The problem: Rewrite the entries below as a Markdown table with the columns Row and Line, numbering each non-blank line and skipping blank ones.

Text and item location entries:
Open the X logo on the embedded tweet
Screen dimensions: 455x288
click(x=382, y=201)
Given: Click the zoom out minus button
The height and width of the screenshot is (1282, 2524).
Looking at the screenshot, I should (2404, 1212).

Task answer:
| Row | Line |
|---|---|
| 1 | Open the X logo on the embedded tweet |
| 2 | Screen dimensions: 455x288 |
| 3 | click(x=382, y=201) |
| 4 | Given: Click the zoom out minus button |
| 5 | The height and width of the screenshot is (1282, 2524). |
| 6 | Looking at the screenshot, I should (2404, 1212). |